- **DESCRIPTION OF THE TASK**: Copy out the records from the line with "Sign up (297, 2183)" up to and including the line with "[Follow European Federation of Periodontology on Twitter]", character for character.

- **RAW RECORDS**:

============================================================

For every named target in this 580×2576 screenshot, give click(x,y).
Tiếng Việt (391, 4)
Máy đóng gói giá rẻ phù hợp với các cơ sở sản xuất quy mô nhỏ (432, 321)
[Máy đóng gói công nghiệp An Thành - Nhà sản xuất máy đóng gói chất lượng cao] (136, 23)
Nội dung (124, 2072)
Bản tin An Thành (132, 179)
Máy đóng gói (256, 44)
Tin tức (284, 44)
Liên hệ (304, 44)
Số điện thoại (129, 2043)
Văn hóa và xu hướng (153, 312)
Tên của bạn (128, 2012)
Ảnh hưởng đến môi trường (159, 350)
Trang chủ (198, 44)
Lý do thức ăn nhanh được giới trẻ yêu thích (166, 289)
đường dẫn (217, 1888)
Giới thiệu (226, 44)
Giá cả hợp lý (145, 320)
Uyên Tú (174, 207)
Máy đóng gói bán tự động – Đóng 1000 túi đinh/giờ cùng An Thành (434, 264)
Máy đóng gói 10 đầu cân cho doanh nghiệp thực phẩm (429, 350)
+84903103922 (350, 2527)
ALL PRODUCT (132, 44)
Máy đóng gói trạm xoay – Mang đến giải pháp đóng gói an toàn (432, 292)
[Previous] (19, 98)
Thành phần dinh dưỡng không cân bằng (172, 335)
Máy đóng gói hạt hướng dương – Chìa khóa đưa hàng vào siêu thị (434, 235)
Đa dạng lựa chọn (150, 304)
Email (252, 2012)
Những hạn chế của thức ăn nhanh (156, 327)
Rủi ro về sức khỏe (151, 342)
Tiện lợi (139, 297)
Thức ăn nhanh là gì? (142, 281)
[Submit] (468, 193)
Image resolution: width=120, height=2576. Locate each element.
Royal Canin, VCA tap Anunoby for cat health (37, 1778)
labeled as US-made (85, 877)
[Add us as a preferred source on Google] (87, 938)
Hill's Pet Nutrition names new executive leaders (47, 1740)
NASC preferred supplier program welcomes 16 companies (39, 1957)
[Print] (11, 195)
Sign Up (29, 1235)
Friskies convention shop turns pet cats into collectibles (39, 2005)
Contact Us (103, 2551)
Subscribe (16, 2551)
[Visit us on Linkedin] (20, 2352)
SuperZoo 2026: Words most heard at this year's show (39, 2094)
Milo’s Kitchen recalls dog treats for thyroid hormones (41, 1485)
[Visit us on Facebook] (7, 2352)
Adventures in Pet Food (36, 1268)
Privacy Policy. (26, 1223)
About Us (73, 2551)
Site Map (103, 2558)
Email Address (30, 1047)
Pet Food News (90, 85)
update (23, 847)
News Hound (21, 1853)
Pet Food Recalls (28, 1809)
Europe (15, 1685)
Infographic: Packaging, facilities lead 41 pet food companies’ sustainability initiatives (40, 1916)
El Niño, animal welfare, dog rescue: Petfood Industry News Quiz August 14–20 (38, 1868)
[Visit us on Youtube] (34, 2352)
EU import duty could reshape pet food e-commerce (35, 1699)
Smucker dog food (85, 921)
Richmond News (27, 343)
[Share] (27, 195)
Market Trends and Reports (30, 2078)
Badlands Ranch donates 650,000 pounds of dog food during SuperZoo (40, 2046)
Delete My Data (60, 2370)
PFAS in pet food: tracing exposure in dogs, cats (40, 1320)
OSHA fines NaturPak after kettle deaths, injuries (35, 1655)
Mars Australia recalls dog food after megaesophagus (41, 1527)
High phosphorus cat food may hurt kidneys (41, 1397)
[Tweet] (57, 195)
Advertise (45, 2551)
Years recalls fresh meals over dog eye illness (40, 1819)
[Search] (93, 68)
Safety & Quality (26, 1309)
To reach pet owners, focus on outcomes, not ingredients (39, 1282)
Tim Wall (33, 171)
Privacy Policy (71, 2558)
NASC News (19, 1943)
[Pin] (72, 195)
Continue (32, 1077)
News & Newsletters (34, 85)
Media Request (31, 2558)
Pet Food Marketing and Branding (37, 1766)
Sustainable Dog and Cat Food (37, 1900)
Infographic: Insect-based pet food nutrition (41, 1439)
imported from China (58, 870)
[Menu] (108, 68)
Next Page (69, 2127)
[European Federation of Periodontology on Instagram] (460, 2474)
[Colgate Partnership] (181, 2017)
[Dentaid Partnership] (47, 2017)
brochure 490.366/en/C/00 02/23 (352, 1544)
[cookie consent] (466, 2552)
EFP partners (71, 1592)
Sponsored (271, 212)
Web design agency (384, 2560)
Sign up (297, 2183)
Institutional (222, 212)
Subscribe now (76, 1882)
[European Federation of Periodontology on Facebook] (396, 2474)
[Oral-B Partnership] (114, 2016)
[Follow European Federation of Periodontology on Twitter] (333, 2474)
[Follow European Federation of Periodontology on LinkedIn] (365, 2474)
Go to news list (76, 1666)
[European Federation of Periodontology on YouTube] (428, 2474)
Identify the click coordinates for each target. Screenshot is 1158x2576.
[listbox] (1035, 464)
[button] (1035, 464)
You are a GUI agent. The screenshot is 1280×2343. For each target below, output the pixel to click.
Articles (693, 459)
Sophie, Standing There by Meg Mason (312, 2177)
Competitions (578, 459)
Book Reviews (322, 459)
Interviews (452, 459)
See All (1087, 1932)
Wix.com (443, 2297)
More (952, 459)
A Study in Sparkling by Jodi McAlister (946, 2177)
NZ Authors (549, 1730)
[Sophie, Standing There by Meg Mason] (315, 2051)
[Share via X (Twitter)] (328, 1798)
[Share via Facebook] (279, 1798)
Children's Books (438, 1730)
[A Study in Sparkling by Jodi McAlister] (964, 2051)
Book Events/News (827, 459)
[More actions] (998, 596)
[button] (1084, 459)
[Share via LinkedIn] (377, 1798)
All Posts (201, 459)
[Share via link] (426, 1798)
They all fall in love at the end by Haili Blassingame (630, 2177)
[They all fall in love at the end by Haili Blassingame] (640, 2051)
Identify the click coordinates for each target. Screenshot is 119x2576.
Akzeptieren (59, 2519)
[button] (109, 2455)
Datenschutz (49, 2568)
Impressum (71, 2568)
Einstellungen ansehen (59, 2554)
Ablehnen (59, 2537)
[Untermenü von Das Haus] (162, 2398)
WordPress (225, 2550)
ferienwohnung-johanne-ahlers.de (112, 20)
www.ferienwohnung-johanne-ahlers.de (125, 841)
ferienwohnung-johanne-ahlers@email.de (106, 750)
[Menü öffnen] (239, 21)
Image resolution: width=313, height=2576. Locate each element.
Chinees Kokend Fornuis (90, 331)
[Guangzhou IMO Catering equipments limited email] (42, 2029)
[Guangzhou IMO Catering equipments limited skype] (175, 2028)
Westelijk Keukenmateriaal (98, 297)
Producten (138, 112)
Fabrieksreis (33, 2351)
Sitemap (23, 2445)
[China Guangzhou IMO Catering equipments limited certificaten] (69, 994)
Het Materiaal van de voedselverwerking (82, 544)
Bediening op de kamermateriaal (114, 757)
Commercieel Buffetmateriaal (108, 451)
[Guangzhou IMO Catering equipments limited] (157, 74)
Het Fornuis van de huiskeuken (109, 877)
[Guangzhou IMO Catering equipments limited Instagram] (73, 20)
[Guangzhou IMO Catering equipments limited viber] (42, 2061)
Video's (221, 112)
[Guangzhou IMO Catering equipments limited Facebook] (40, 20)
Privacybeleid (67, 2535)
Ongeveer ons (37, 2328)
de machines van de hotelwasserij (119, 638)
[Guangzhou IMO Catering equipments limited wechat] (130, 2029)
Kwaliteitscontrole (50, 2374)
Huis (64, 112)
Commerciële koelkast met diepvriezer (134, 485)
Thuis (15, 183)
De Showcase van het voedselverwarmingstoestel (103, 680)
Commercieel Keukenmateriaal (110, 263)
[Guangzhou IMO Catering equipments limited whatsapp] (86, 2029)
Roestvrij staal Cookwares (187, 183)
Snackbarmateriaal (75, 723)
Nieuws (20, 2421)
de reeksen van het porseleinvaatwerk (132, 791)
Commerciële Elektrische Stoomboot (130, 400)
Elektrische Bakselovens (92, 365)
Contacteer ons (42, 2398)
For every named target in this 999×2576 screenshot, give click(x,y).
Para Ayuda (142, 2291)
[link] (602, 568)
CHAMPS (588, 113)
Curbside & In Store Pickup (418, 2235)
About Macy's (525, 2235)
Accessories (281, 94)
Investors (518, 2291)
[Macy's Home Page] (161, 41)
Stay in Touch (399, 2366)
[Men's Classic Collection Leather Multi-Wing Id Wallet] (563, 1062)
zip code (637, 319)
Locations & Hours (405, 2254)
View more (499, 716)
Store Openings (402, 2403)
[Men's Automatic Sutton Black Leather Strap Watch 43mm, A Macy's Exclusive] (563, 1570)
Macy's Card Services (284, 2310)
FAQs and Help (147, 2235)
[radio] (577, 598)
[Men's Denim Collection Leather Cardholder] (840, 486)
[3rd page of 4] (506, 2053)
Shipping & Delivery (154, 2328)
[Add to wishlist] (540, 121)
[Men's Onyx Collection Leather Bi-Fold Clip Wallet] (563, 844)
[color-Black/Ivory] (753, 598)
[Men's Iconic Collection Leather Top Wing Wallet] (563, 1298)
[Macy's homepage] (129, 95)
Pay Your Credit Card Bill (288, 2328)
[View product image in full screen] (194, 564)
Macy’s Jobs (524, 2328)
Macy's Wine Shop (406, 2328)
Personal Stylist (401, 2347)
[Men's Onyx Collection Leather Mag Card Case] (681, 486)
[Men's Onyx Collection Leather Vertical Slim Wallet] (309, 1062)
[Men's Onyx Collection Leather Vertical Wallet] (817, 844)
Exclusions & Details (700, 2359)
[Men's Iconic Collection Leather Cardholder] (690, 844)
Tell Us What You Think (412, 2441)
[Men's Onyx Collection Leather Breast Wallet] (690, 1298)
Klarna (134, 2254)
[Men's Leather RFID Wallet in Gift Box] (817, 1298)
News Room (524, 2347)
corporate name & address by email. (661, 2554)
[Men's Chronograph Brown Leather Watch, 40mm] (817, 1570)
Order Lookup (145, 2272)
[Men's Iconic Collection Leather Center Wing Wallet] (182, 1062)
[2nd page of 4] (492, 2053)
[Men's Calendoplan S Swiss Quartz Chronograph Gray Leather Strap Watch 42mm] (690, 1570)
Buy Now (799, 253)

============================================================

- **EXERCISE SOLUTION**:
Sign up (297, 2183)
Institutional (222, 212)
Subscribe now (76, 1882)
[European Federation of Periodontology on Facebook] (396, 2474)
[Oral-B Partnership] (114, 2016)
[Follow European Federation of Periodontology on Twitter] (333, 2474)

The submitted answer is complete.